▶ **EXERCISE AIM**
Everything from the line with "The image size is (1456, 819)." to the end of the entries should be copied exactly, and nothing else.

▶ **INFORMATION GIVEN**
━━━

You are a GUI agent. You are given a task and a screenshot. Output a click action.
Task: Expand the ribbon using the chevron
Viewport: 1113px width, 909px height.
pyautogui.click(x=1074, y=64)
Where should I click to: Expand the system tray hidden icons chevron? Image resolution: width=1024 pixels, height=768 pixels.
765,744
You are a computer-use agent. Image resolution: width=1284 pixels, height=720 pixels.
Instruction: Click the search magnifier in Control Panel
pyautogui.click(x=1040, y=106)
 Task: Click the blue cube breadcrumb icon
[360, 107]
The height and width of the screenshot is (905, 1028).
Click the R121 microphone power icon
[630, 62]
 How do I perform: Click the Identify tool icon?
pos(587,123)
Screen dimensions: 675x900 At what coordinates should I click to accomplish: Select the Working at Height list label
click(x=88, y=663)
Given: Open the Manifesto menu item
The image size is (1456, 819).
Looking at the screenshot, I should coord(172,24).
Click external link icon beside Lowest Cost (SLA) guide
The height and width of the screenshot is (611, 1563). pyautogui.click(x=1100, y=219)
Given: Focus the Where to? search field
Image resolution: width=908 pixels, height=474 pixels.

━━━

▶ **TASK SOLUTION**
The image size is (1456, 819).
Looking at the screenshot, I should coord(172,24).
Click external link icon beside Lowest Cost (SLA) guide
The height and width of the screenshot is (611, 1563). pyautogui.click(x=1100, y=219)
Given: Focus the Where to? search field
Image resolution: width=908 pixels, height=474 pixels.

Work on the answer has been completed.